Find the line containing "Peníze (653, 36)" in the entries below. Restate it and each line after it, word for word, up to and including the line containing "For every named target in this 1366×1595".

⟨

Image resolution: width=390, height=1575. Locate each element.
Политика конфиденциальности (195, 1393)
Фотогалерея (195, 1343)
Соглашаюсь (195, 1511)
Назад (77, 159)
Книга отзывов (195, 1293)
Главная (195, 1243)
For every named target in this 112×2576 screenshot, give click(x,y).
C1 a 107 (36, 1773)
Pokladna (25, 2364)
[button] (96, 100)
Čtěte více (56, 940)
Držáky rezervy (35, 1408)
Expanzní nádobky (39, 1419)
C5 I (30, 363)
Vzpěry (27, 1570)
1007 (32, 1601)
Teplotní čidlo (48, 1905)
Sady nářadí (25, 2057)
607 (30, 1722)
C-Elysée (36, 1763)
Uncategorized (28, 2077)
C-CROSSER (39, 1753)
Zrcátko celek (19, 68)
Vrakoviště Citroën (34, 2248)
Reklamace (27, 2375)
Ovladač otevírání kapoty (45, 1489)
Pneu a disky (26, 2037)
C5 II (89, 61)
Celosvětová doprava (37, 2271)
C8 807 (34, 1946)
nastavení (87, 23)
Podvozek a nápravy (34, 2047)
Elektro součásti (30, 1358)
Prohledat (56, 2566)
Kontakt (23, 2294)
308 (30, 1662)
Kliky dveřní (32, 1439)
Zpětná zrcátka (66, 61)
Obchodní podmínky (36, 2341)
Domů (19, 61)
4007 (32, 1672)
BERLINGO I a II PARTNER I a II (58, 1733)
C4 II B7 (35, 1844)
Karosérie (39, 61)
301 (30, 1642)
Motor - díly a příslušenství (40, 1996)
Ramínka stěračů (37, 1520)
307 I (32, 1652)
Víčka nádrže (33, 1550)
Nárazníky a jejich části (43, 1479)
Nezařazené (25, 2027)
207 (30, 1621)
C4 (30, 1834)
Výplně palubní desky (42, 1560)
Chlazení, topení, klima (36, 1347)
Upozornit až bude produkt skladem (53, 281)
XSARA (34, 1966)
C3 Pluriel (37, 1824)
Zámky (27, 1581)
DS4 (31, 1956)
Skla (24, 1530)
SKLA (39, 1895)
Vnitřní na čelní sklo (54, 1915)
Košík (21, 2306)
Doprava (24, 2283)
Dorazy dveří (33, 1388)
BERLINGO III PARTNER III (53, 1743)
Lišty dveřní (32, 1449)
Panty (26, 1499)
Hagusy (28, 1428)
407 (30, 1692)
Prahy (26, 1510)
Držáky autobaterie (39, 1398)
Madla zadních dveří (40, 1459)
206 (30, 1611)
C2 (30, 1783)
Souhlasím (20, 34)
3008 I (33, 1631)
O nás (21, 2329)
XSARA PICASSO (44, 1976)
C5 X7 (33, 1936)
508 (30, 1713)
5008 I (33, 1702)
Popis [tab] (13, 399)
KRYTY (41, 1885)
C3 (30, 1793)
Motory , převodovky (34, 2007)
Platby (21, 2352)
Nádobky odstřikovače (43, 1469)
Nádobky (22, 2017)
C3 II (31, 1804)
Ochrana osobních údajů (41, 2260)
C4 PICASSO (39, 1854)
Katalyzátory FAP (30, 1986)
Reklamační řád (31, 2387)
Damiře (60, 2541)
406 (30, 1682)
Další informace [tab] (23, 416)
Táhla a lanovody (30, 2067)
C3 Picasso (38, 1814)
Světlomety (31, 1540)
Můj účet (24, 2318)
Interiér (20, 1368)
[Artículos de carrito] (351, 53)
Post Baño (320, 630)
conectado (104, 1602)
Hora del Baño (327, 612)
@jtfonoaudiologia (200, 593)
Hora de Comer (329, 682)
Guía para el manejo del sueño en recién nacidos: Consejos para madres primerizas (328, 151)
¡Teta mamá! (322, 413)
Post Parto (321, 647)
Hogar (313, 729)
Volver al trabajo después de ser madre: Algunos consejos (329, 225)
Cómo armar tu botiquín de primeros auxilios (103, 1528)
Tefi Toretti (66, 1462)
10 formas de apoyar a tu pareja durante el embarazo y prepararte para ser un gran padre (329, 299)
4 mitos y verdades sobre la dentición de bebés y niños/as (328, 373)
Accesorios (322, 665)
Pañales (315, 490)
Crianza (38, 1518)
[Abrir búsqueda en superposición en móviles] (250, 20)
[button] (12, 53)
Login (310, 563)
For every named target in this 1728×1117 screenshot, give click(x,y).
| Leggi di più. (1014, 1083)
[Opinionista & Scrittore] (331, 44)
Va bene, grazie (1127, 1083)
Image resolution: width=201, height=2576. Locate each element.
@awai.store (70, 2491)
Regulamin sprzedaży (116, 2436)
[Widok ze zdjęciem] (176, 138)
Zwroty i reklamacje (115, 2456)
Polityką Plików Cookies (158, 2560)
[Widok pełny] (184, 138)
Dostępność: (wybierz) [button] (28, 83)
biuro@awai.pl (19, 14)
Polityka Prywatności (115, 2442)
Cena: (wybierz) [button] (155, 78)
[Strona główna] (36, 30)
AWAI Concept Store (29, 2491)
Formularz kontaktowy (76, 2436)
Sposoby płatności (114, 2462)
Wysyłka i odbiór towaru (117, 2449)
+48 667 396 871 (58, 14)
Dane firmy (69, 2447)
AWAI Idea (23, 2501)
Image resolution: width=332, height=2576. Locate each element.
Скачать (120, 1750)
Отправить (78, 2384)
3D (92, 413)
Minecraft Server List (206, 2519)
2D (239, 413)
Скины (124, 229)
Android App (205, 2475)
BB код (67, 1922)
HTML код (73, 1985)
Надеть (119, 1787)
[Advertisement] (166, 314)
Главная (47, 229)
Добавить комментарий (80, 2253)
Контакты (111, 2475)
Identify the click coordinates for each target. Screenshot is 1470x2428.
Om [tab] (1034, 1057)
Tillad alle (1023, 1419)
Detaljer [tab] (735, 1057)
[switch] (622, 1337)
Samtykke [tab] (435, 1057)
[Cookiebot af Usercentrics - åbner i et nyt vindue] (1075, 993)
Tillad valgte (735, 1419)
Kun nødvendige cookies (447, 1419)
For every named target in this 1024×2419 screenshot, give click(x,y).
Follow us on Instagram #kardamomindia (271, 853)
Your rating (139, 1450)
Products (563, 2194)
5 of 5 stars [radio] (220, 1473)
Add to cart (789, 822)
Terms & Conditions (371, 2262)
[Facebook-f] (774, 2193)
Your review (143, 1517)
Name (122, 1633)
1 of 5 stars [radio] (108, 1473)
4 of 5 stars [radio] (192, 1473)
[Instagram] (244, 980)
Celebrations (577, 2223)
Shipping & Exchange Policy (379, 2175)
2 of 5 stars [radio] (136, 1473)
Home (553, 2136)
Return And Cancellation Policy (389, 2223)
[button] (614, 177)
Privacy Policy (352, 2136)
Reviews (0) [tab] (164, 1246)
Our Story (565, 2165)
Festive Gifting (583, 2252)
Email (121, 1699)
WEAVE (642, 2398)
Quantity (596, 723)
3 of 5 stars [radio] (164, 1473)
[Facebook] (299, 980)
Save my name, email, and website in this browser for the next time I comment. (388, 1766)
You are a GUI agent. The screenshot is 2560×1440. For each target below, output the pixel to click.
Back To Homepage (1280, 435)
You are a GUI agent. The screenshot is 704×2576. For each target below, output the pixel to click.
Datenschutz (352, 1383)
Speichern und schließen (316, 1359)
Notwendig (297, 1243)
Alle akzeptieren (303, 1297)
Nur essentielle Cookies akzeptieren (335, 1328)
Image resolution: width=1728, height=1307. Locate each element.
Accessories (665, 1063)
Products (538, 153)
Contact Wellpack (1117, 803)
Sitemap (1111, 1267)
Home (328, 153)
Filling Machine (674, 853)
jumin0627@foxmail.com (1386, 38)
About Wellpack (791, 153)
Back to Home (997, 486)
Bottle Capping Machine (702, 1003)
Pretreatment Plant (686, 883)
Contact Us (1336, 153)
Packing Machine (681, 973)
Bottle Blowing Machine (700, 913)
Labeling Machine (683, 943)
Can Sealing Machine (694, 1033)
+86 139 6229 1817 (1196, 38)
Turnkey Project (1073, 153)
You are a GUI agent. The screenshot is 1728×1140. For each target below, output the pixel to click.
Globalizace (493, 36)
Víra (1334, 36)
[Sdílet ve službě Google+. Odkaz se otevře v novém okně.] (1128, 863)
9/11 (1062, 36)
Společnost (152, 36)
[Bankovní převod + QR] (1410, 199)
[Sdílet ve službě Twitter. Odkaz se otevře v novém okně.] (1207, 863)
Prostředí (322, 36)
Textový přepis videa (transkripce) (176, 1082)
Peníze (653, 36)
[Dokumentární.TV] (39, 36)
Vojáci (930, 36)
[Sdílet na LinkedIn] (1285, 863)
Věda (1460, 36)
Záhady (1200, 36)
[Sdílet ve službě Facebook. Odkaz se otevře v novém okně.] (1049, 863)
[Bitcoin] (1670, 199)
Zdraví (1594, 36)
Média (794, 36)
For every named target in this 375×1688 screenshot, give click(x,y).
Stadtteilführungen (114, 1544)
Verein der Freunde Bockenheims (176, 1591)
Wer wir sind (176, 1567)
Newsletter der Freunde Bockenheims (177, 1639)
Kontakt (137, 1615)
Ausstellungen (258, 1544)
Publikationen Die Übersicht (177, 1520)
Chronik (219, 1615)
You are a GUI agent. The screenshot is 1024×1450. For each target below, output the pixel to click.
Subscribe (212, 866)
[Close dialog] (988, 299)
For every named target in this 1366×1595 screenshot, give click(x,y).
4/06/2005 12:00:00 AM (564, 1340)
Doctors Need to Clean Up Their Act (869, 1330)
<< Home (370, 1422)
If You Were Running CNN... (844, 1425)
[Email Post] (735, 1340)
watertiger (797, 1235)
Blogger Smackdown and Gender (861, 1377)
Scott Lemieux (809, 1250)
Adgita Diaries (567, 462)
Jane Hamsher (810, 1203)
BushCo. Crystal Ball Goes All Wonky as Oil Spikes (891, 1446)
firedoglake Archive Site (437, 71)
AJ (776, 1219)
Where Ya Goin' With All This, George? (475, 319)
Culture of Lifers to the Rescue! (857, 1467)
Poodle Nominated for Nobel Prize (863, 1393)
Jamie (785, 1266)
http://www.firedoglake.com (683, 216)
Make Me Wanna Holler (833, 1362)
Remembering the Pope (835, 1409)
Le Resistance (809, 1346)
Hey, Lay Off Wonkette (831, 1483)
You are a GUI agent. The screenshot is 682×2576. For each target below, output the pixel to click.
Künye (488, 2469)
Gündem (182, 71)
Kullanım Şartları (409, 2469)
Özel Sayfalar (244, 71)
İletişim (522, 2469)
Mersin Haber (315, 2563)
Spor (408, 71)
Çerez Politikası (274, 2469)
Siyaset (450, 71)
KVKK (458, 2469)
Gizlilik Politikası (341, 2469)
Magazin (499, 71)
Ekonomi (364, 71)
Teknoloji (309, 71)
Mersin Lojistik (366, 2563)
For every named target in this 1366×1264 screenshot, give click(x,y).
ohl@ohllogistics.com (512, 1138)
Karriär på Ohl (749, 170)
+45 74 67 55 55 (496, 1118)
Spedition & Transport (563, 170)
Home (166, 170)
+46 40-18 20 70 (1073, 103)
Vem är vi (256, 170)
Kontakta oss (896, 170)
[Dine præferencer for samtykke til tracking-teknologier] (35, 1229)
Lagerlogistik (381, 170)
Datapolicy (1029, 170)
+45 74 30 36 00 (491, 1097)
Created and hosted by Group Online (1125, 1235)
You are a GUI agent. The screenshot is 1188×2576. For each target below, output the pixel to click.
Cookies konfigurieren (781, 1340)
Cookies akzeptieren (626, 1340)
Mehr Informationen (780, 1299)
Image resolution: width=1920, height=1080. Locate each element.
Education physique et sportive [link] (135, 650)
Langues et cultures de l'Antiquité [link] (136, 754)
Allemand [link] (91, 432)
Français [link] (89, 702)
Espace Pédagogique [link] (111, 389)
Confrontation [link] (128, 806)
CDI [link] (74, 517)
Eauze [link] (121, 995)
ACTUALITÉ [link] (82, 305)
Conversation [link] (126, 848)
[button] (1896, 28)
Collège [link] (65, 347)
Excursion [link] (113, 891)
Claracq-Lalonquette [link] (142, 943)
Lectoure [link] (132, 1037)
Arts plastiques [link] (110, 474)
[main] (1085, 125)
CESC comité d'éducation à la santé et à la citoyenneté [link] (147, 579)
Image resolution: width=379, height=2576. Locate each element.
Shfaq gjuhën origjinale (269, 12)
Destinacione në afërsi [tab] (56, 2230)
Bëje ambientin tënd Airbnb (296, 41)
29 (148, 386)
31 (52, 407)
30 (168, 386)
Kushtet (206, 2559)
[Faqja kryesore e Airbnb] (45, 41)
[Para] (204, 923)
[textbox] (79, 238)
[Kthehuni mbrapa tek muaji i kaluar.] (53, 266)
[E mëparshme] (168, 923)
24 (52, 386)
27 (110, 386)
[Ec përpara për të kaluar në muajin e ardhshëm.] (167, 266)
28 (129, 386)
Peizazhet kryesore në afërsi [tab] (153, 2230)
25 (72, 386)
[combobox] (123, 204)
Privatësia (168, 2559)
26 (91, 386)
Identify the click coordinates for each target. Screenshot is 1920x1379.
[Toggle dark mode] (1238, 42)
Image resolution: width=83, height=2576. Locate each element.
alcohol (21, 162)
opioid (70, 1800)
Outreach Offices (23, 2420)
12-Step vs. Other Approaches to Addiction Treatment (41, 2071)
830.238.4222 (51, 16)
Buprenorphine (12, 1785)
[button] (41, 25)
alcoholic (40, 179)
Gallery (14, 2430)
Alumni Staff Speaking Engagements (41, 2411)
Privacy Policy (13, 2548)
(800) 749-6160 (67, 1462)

⟩

## SOLUTION
Peníze (653, 36)
[Dokumentární.TV] (39, 36)
Vojáci (930, 36)
[Sdílet na LinkedIn] (1285, 863)
Věda (1460, 36)
Záhady (1200, 36)
[Sdílet ve službě Facebook. Odkaz se otevře v novém okně.] (1049, 863)
[Bitcoin] (1670, 199)
Zdraví (1594, 36)
Média (794, 36)
For every named target in this 375×1688 screenshot, give click(x,y).
Stadtteilführungen (114, 1544)
Verein der Freunde Bockenheims (176, 1591)
Wer wir sind (176, 1567)
Newsletter der Freunde Bockenheims (177, 1639)
Kontakt (137, 1615)
Ausstellungen (258, 1544)
Publikationen Die Übersicht (177, 1520)
Chronik (219, 1615)
You are a GUI agent. The screenshot is 1024×1450. For each target below, output the pixel to click.
Subscribe (212, 866)
[Close dialog] (988, 299)
For every named target in this 1366×1595 screenshot, give click(x,y).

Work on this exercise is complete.